Nos feminismos, essas respostas são dadas por alianças e por tomada de posições.2 Do meu ponto de vista, as ondas são uma metáfora útil para denunciar o vaivém da opressão. Ao longo do tempo, os feminismos têm estabelecido essa relação dialética de avançar até onde o mar chega antes de começar a recuar. São movimentos que começam a subir a partir da calmaria instável para se lançar contra a dureza da misoginia, da violência, do pre­conceito velado que ora submerge, ora volta à superfície. Do ponto mais próximo do pior, vem o melhor; do ponto mais pró­ximo do melhor, vem o pior; eis a relação entre as ondas do mar e as ondas das mulheres, entre a política feminista e a dialética.

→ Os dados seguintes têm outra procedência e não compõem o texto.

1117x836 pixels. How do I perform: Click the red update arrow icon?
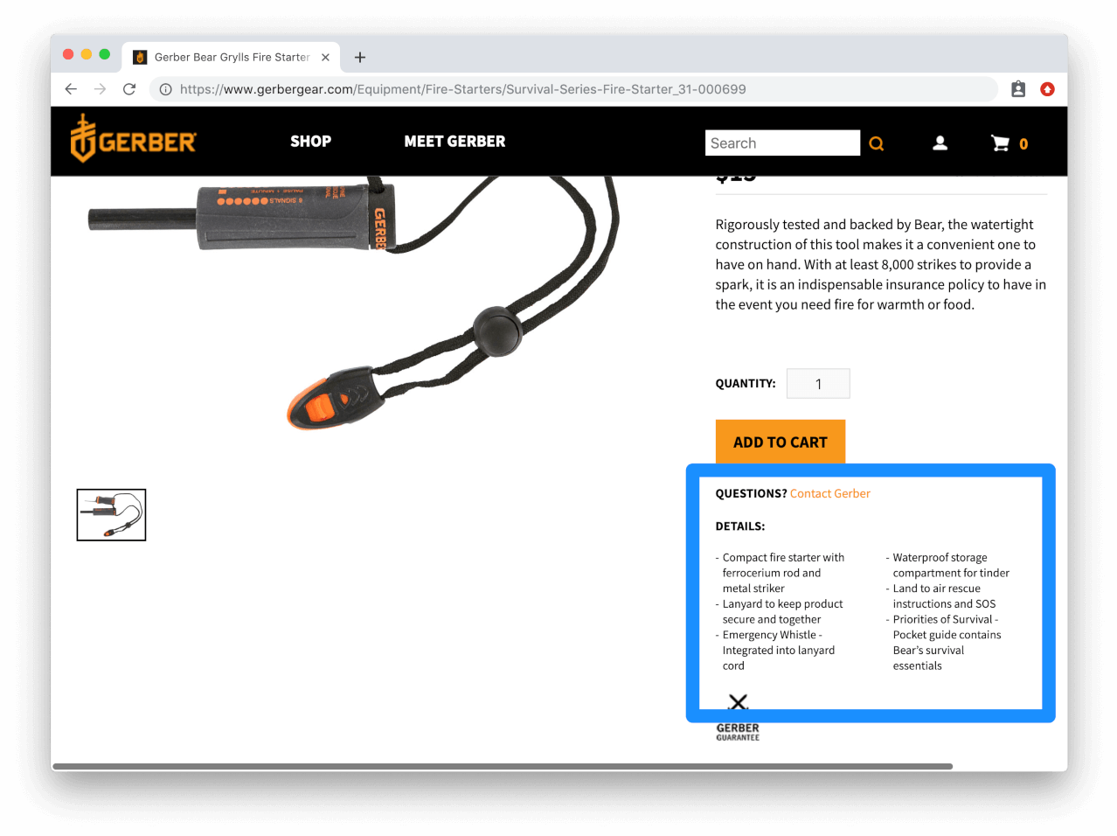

As reivindicações por direitos vão e voltam e são, a cada vez, contemporâneas ao seu modo. Há novidades, uma onda nunca é igual à outra; e há repetições. Basta observar as ondas inundando a areia para perceber que há repetição na diferença, e há diferença na repetição. A plasticidade do machismo estrutural na sociedade brasileira consegue abrir espaço no mercado de trabalho e manter a desigualdade salarial entre homens e mulheres, criar leis contra violência doméstica e sustentar uma cultura de culpar a vítima pela violência, fazendo com que a discriminação das mulheres mude na aparência para não mudar na essência. Todos os dias a misoginia continua atribuindo valor universal à cultura masculina. Existem o futebol e o futebol feminino, a litera­tura e a literatura feminina, e nessas infinitas distinções há sempre a ideia de que masculino e universal se confundem numa só categoria, enquanto o feminino permanece no lugar secundário e específico onde deve ficar confinado.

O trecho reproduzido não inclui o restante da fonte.